Key Points: IBM releases Granite Embedding Multilingual R2 with two new open-source embedding models (97M and 311M parameters). The 97M model leads all sub-100M multilingual embedders, both support 200+ languages, a 32K-token context window, and code retrieval for 9 programming languages.
IBM introduces two new multilingual embedding models based on ModernBERT. The compact 97-million-parameter model outperforms all open sub-100M multilingual embedders on the MTEB benchmark, while the 311-million model ranks among the best open-source models under 500M parameters.
The IBM Granite team presents the release of Granite Embedding Multilingual R2, a significant advancement in their embedding technology. Both models are available under the Apache 2.0 license and are based on the ModernBERT architecture.
The compact 97-million-parameter model sets new standards for sub-100M models, achieving an MTEB multilingual retrieval score of 60.3. The larger 311-million model achieved a score of 65.2, positioning it as the second-best open model among 500-million-parameter models.
Both models support over 200 languages and were specifically tuned for 52 languages.
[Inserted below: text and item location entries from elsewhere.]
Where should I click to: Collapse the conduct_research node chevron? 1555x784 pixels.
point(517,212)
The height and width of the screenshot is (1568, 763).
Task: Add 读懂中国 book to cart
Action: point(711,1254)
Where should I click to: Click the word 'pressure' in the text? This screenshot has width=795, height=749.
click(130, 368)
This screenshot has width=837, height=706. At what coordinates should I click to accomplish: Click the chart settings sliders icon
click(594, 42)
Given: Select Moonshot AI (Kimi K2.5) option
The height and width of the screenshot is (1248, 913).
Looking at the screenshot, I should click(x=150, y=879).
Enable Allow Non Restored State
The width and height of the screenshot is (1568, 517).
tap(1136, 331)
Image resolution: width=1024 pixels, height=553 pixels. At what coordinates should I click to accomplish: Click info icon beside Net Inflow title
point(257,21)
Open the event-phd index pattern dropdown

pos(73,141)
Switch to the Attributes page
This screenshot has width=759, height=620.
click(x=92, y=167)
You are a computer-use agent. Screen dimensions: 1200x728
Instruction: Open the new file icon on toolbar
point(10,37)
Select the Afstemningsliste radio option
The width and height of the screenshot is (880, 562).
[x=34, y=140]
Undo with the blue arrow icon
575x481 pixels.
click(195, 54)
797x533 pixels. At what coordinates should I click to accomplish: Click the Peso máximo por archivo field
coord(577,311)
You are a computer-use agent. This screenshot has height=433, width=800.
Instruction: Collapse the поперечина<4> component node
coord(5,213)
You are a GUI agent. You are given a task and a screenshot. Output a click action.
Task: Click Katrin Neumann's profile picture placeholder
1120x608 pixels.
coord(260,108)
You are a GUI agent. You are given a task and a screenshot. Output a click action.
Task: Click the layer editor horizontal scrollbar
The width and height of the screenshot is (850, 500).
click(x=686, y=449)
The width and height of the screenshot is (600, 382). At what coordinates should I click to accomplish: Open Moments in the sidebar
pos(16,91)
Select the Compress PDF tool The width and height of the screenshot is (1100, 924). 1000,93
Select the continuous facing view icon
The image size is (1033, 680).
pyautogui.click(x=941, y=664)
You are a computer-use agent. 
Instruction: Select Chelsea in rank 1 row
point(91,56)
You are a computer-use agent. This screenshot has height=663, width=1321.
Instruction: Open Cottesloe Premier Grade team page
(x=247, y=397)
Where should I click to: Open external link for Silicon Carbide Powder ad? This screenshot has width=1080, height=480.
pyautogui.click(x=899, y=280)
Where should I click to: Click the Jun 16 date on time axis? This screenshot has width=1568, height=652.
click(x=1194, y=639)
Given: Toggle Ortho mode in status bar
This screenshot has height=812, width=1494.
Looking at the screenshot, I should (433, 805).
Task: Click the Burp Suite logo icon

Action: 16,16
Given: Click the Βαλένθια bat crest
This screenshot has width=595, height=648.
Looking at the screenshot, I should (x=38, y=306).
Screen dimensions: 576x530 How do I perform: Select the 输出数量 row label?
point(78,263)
A distinctive feature is the significantly extended context window of 31,330 tokens – a 64-fold increase compared to the previous R1 version. The models offer additional code retrieval capabilities in nine programming languages.
With the integration of Matryoshka embeddings, both models provide flexible deployment options for various use cases. The models were developed with enterprise requirements in mind and provide comprehensively documented integration options for framework developers.